Baylor College of Medicine in Houston, for instance, is developing a custom gene-testing array focused on about 10,000 genetic markers associated with diseases. This is different from off-the-shelf arrays used by retail testing services that do not cover many genetic markers associated with disease.
In New Jersey, meanwhile, the nonprofit Coriell Institute for Medical Research is developing a service that will test for a slate of validated genetic markers, and provide free—yes, free—information and analysis for common diseases. The institute plans to sign up 10,000 people in the next two years, and to eventually enlist 100,000 people.
The big medical-testing companies are also finding a market for offering traditional physician-ordered tests for genetic markers. Quest Diagnostics, for instance, earns $1 billion a year from molecular diagnostic testing, which includes dozens of DNA tests.
DNA Direct has another model; combining some aspects of traditional medical testing with an online service and offering products for sale over the internet. DNA Direct has a range of individual, doctor-approved tests that are ordered one at a time, usually when one's family history suggests a test is needed.

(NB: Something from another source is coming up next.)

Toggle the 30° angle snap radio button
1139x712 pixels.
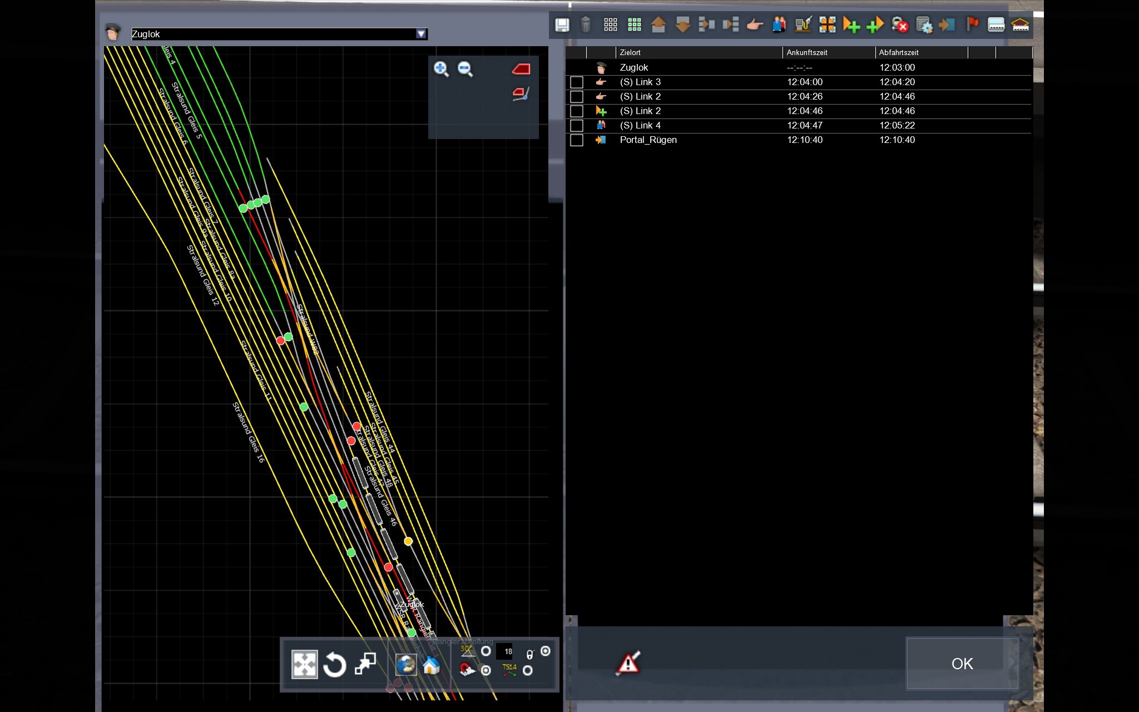click(486, 651)

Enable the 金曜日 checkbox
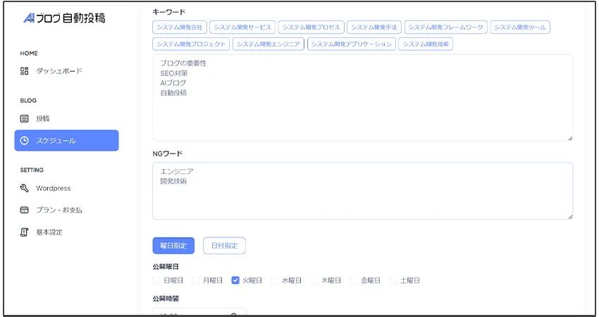354,280
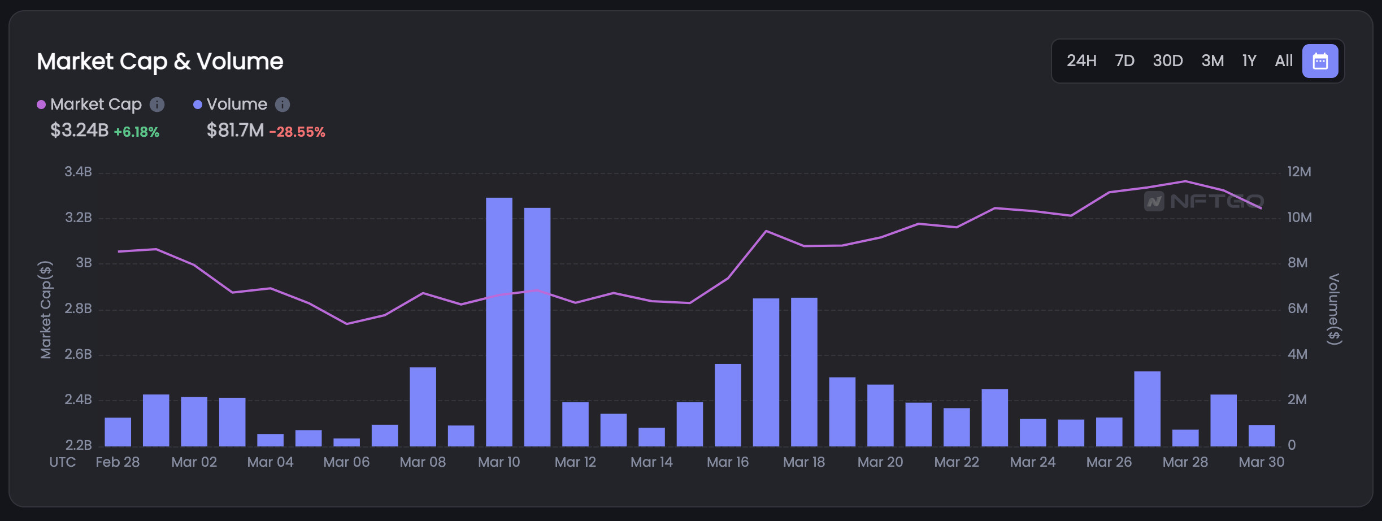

Over the next year or two, we are likely to see a miniature version of the dotcom shakeout occur in genetic testing. This is a moment when experimentation with business models will be as varied and edgy as the science itself, which also will continue to rapidly improve the quality of DNA testing and analysis.
But make no mistake: The long anticipated age of personalized genomics has arrived—perhaps in fits and starts, but it's here. And it will change not only the practice of medicine and how we take care of ourselves, but also may change how we view our health and who we are.